(Text to read):
--

Changed in 3.5: Added overloads 9-12 with an explicit count.


ST::string::find_last

Signature
ST_ssize_t find_last(char ch, ST::case_sensitivity_t cs = case_sensitive) const noexcept (1)
ST_ssize_t find_last(const char *substr, ST::case_sensitivity_t cs = case_sensitive) const noexcept (2)
ST_ssize_t find_last(const char8_t *substr, ST::case_sensitivity_t cs = case_sensitive) const noexcept (3)
ST_ssize_t find_last(const string &substr, ST::case_sensitivity_t cs = case_sensitive) const noexcept (4)
ST_ssize_t find_last(size_t max, char ch, ST::case_sensitivity_t cs = case_sensitive) const noexcept (5)
ST_ssize_t find_last(size_t max, const char *substr, ST::case_sensitivity_t cs = case_sensitive) const noexcept (6)
ST_ssize_t find_last(size_t max, const char8_t *substr, ST::case_sensitivity_t cs = case_sensitive) const noexcept (7)
ST_ssize_t find_last(size_t max, const string &substr, ST::case_sensitivity_t cs = case_sensitive) const noexcept (8)
ST_ssize_t find_last(const char *substr, size_t count, ST::case_sensitivity_t cs = case_sensitive) const noexcept (9)
ST_ssize_t find_last(const char8_t *substr, size_t count, ST::case_sensitivity_t cs = case_sensitive) const noexcept (10)
ST_ssize_t find_last(size_t max, const char *substr, size_t count, ST::case_sensitivity_t cs = case_sensitive) const noexcept (11)
ST_ssize_t find_last(size_t max, const char8_t *substr, size_t count, ST::case_sensitivity_t cs = case_sensitive) const noexcept (12)

Find the last instance of ch (1, 5) or substr (2-4, 6-8) within the string, and return its byte position. If ch or substr isn't found, returns -1.

For variants 5-8, searching looks only within the first max bytes of the string.

For variants 9-12, no more than count bytes are matched from the substr.

Changed in 1.6: Added overloads 5, 6 and 8 to search within the first max bytes.

Changed in 2.2: Added const char8_t * overloads.

Changed in 3.5: Added overloads 9-12 with an explicit count.


ST::string::from_bool [static]

Signature
static string from_bool(bool value)

Creates the string literal "true" or "false", depending on value.


ST::string::from_float [static]

Signature
static string from_float(float value, char format = 'g') (1)
static string from_float(double value, char format = 'g') (2)
static string from_double(double value, char format = 'g') (3)

Create a string representation of the floating-point number in value. The format character has the same meaning as printf's floating point formats, and should be one of 'e', 'f' or 'g'.

Changed in 3.2: Added from_float(double, char) overload.


ST::string::from_int [static]

Signature
static string from_int(short value, int base = 10, bool upper_case = false) (1)
static string from_int(int value, int base = 10, bool upper_case = false) (2)
static string from_int(long value, int base = 10, bool upper_case = false) (3)

--

(Supplied data):
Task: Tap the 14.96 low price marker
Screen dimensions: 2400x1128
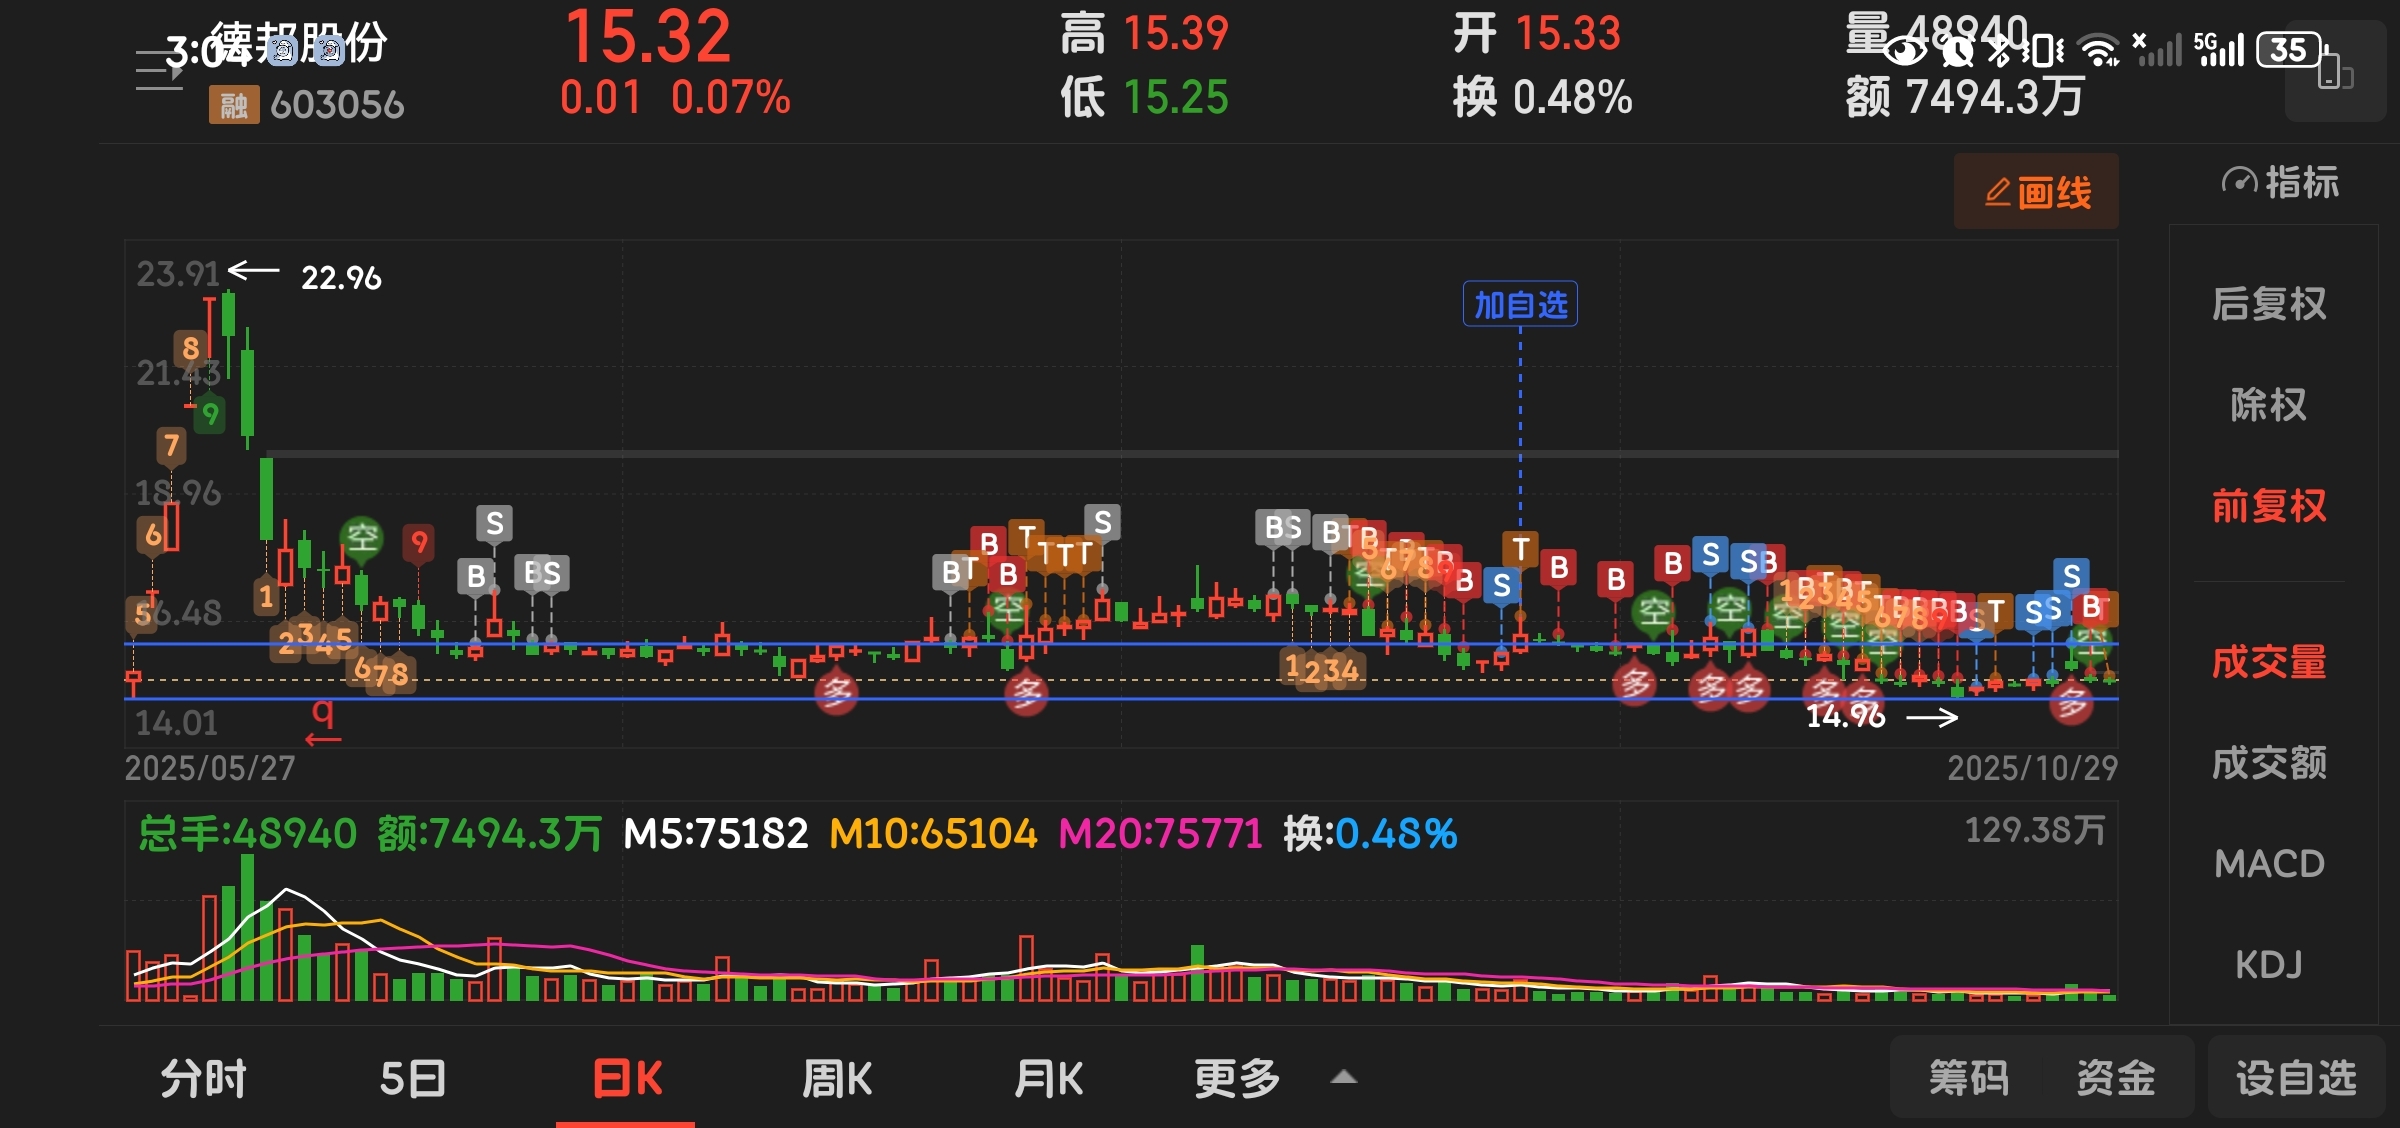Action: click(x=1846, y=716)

--

(Work instructions): Transcribe verbatim the passage of the string API reference above that begins with the words containing "Create a string" and ends with "upper_case = false) (2)".

(Task output):
Create a string representation of the floating-point number in value. The format character has the same meaning as printf's floating point formats, and should be one of 'e', 'f' or 'g'.

Changed in 3.2: Added from_float(double, char) overload.


ST::string::from_int [static]

Signature
static string from_int(short value, int base = 10, bool upper_case = false) (1)
static string from_int(int value, int base = 10, bool upper_case = false) (2)